Since leaving office, Porovskyi has unsuccessfully attempted several campaigns to return to the Verkhovna Rada. He ran in the 2006 Ukrainian parliamentary election as a candidate for Revival, followed by a candidacy under the Election Bloc Liudmyla Suprun – Ukrainian Regional Asset in the 2007 Ukrainian parliamentary election. He attempted to run for the 152nd electoral district in the 2012 Ukrainian parliamentary election, but was again unsuccessful, losing to Oleh Osukhovskyi of Svoboda.

== Personal life ==
Porovskyi is married.
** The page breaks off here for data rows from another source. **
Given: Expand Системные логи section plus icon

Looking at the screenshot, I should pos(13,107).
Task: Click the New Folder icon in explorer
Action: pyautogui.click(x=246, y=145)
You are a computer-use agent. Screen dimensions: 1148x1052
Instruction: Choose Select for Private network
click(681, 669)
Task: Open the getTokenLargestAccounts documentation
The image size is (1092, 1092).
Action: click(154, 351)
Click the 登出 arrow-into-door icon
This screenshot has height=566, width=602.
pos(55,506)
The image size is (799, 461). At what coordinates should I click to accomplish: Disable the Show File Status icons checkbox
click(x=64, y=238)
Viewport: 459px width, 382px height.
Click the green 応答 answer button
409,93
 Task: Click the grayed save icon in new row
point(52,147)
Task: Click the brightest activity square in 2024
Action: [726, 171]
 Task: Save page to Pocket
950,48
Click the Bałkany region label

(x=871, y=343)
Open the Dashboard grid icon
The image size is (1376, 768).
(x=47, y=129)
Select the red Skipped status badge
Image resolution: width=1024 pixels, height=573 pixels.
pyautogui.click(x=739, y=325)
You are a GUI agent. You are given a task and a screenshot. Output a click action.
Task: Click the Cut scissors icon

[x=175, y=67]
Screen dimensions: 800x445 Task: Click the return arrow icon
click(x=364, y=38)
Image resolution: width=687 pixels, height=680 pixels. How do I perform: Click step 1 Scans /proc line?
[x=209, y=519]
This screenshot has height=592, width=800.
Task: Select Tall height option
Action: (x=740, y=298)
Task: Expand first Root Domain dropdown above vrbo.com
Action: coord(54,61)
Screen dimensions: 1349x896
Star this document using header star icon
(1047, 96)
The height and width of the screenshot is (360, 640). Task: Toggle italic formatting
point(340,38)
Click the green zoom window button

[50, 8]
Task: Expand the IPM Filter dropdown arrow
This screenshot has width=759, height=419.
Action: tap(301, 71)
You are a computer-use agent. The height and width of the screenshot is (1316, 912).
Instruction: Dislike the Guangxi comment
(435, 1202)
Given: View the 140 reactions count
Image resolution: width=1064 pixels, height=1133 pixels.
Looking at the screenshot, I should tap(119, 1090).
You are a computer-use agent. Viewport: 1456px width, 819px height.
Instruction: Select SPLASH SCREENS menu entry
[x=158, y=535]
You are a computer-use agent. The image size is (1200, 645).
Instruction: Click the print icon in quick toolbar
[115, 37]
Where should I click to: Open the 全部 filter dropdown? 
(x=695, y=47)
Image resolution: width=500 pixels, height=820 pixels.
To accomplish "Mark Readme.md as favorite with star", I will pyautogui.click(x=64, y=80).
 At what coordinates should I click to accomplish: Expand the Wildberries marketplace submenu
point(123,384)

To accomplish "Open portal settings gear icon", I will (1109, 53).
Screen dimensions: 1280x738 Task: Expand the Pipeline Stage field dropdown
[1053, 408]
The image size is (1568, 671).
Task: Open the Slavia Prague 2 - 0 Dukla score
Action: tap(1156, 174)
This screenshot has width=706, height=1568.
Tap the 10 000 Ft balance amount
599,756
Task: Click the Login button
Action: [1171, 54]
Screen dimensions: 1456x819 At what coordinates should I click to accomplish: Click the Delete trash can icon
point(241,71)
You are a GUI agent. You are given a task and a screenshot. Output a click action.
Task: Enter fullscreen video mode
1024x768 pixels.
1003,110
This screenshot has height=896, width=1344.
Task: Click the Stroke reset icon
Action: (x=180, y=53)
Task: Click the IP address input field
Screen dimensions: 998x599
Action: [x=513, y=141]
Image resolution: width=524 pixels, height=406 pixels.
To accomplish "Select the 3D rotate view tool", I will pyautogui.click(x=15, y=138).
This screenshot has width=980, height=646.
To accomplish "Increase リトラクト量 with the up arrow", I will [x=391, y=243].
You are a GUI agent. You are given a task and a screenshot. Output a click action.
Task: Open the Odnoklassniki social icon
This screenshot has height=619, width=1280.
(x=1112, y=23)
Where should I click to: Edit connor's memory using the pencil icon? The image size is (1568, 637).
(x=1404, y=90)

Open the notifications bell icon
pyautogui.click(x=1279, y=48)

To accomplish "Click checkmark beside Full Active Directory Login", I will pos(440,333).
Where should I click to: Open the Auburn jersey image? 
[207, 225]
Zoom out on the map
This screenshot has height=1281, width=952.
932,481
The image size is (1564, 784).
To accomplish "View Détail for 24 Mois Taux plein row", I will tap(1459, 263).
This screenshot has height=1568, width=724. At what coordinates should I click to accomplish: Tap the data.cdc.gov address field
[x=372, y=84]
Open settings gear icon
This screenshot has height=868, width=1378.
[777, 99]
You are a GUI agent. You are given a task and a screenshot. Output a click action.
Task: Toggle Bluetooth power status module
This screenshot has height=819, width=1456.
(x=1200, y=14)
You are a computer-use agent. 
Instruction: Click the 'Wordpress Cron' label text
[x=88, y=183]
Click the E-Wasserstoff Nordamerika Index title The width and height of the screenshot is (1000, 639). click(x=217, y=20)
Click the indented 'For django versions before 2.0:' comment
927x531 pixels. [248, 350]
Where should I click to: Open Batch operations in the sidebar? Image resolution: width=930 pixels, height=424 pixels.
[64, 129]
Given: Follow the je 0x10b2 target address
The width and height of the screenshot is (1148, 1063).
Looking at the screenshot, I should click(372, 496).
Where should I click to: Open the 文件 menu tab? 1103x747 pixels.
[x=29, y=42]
He is a member of the Higher Church Council of the Ukrainian Greek Catholic Church.

Following the beginning of the War in Donbas in 2014, Porovskyi volunteered to leave the reserves for active duty. He served in the 44th Artillery Brigade and the 3rd Separate Special Purpose Regiment before being mandated to retire at the age of 60 in 2016. During his military service, he reached the rank of colonel.